## EXERCISE GOAL:
Every line of the data is to be reproduced exactly.

## LISTED RECORDS:

BEGIN

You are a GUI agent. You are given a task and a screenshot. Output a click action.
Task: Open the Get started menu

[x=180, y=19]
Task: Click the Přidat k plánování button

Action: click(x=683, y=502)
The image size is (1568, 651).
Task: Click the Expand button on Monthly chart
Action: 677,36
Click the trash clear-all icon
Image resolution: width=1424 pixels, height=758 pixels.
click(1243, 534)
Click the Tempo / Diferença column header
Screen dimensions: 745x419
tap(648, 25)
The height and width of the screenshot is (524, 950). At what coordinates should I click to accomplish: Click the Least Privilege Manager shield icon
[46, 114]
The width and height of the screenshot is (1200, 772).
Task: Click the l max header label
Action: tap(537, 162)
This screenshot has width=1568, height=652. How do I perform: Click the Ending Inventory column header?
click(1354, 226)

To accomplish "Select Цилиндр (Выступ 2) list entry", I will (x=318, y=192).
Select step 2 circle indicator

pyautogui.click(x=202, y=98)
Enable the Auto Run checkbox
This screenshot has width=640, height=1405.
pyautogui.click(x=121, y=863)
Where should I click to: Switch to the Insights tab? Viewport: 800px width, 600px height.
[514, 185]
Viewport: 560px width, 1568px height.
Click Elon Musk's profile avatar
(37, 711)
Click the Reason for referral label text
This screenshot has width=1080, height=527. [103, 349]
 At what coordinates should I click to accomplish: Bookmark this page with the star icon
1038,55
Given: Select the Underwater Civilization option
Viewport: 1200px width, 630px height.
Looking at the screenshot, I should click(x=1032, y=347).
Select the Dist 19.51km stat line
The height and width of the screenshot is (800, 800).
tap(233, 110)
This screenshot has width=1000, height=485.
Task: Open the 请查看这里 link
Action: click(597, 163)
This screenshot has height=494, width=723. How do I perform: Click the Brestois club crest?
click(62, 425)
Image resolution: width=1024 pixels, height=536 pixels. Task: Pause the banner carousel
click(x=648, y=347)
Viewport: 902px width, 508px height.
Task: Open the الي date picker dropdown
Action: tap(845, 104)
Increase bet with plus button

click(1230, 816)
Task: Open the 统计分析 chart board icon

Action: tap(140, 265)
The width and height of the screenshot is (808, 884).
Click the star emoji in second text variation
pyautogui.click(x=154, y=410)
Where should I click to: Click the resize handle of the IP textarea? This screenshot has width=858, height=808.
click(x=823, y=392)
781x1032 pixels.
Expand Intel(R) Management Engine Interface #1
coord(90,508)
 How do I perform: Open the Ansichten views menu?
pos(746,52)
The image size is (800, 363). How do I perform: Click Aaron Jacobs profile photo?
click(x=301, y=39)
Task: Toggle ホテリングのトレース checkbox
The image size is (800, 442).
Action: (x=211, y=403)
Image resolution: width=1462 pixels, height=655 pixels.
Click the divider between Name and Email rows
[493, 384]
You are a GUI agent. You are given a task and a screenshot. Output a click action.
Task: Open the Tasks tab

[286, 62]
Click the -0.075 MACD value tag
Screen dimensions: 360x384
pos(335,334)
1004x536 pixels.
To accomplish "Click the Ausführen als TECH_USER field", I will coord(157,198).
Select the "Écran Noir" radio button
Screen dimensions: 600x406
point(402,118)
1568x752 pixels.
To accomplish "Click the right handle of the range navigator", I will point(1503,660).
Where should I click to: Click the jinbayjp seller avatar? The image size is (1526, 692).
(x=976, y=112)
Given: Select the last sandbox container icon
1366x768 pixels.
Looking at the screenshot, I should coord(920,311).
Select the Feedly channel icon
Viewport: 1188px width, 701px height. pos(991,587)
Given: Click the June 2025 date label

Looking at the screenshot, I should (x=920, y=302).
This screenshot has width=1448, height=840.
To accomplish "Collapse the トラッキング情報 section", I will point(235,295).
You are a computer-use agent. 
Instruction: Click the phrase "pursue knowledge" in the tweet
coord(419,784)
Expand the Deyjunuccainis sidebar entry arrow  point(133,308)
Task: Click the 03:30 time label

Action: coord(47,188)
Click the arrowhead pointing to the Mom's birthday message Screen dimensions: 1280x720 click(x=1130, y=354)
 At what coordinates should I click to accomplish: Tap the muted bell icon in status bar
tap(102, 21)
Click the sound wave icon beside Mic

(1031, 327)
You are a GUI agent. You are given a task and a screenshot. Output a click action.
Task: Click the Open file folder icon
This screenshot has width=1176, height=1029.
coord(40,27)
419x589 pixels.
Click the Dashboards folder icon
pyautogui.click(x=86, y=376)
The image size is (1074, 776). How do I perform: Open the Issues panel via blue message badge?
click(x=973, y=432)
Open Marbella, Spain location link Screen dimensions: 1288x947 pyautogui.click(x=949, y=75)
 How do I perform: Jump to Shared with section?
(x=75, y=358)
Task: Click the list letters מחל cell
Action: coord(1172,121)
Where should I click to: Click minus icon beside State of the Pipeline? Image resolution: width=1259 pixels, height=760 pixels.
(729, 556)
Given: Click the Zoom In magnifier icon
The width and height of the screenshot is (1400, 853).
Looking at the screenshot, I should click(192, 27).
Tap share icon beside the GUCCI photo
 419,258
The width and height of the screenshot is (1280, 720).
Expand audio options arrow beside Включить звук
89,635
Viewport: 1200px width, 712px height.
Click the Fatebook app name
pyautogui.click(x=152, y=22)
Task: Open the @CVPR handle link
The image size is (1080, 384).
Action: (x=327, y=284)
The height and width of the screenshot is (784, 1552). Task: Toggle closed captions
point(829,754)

END

## SOLUTION:
You are a GUI agent. You are given a task and a screenshot. Output a click action.
Task: Open the Get started menu

[x=180, y=19]
Task: Click the Přidat k plánování button

Action: click(x=683, y=502)
The image size is (1568, 651).
Task: Click the Expand button on Monthly chart
Action: 677,36
Click the trash clear-all icon
Image resolution: width=1424 pixels, height=758 pixels.
click(1243, 534)
Click the Tempo / Diferença column header
Screen dimensions: 745x419
tap(648, 25)
The height and width of the screenshot is (524, 950). At what coordinates should I click to accomplish: Click the Least Privilege Manager shield icon
[46, 114]
The width and height of the screenshot is (1200, 772).
Task: Click the l max header label
Action: tap(537, 162)
This screenshot has width=1568, height=652. How do I perform: Click the Ending Inventory column header?
click(1354, 226)

To accomplish "Select Цилиндр (Выступ 2) list entry", I will (x=318, y=192).
Select step 2 circle indicator

pyautogui.click(x=202, y=98)
Enable the Auto Run checkbox
This screenshot has width=640, height=1405.
pyautogui.click(x=121, y=863)
Where should I click to: Switch to the Insights tab? Viewport: 800px width, 600px height.
[514, 185]
Viewport: 560px width, 1568px height.
Click Elon Musk's profile avatar
(37, 711)
Click the Reason for referral label text
This screenshot has width=1080, height=527. [103, 349]
 At what coordinates should I click to accomplish: Bookmark this page with the star icon
1038,55
Given: Select the Underwater Civilization option
Viewport: 1200px width, 630px height.
Looking at the screenshot, I should click(x=1032, y=347).
Select the Dist 19.51km stat line
The height and width of the screenshot is (800, 800).
tap(233, 110)
This screenshot has width=1000, height=485.
Task: Open the 请查看这里 link
Action: click(597, 163)
This screenshot has height=494, width=723. How do I perform: Click the Brestois club crest?
click(62, 425)
Image resolution: width=1024 pixels, height=536 pixels. Task: Pause the banner carousel
click(x=648, y=347)
Viewport: 902px width, 508px height.
Task: Open the الي date picker dropdown
Action: tap(845, 104)
Increase bet with plus button

click(1230, 816)
Task: Open the 统计分析 chart board icon

Action: tap(140, 265)
The width and height of the screenshot is (808, 884).
Click the star emoji in second text variation
pyautogui.click(x=154, y=410)
Where should I click to: Click the resize handle of the IP textarea? This screenshot has width=858, height=808.
click(x=823, y=392)
781x1032 pixels.
Expand Intel(R) Management Engine Interface #1
coord(90,508)
 How do I perform: Open the Ansichten views menu?
pos(746,52)
The image size is (800, 363). How do I perform: Click Aaron Jacobs profile photo?
click(x=301, y=39)
Task: Toggle ホテリングのトレース checkbox
The image size is (800, 442).
Action: (x=211, y=403)
Image resolution: width=1462 pixels, height=655 pixels.
Click the divider between Name and Email rows
[493, 384]
You are a GUI agent. You are given a task and a screenshot. Output a click action.
Task: Open the Tasks tab

[286, 62]
Click the -0.075 MACD value tag
Screen dimensions: 360x384
pos(335,334)
1004x536 pixels.
To accomplish "Click the Ausführen als TECH_USER field", I will coord(157,198).
Select the "Écran Noir" radio button
Screen dimensions: 600x406
point(402,118)
1568x752 pixels.
To accomplish "Click the right handle of the range navigator", I will point(1503,660).
Where should I click to: Click the jinbayjp seller avatar? The image size is (1526, 692).
(x=976, y=112)
Given: Select the last sandbox container icon
1366x768 pixels.
Looking at the screenshot, I should coord(920,311).
Select the Feedly channel icon
Viewport: 1188px width, 701px height. pos(991,587)
Given: Click the June 2025 date label

Looking at the screenshot, I should (x=920, y=302).
This screenshot has width=1448, height=840.
To accomplish "Collapse the トラッキング情報 section", I will point(235,295).
You are a computer-use agent. 
Instruction: Click the phrase "pursue knowledge" in the tweet
coord(419,784)
Expand the Deyjunuccainis sidebar entry arrow  point(133,308)
Task: Click the 03:30 time label

Action: coord(47,188)
Click the arrowhead pointing to the Mom's birthday message Screen dimensions: 1280x720 click(x=1130, y=354)
 At what coordinates should I click to accomplish: Tap the muted bell icon in status bar
tap(102, 21)
Click the sound wave icon beside Mic

(1031, 327)
You are a GUI agent. You are given a task and a screenshot. Output a click action.
Task: Click the Open file folder icon
This screenshot has width=1176, height=1029.
coord(40,27)
419x589 pixels.
Click the Dashboards folder icon
pyautogui.click(x=86, y=376)
The image size is (1074, 776). How do I perform: Open the Issues panel via blue message badge?
click(x=973, y=432)
Open Marbella, Spain location link Screen dimensions: 1288x947 pyautogui.click(x=949, y=75)
 How do I perform: Jump to Shared with section?
(x=75, y=358)
Task: Click the list letters מחל cell
Action: coord(1172,121)
Where should I click to: Click minus icon beside State of the Pipeline? Image resolution: width=1259 pixels, height=760 pixels.
(729, 556)
Given: Click the Zoom In magnifier icon
The width and height of the screenshot is (1400, 853).
Looking at the screenshot, I should click(192, 27).
Tap share icon beside the GUCCI photo
 419,258
The width and height of the screenshot is (1280, 720).
Expand audio options arrow beside Включить звук
89,635
Viewport: 1200px width, 712px height.
Click the Fatebook app name
pyautogui.click(x=152, y=22)
Task: Open the @CVPR handle link
The image size is (1080, 384).
Action: (x=327, y=284)
The height and width of the screenshot is (784, 1552). Task: Toggle closed captions
point(829,754)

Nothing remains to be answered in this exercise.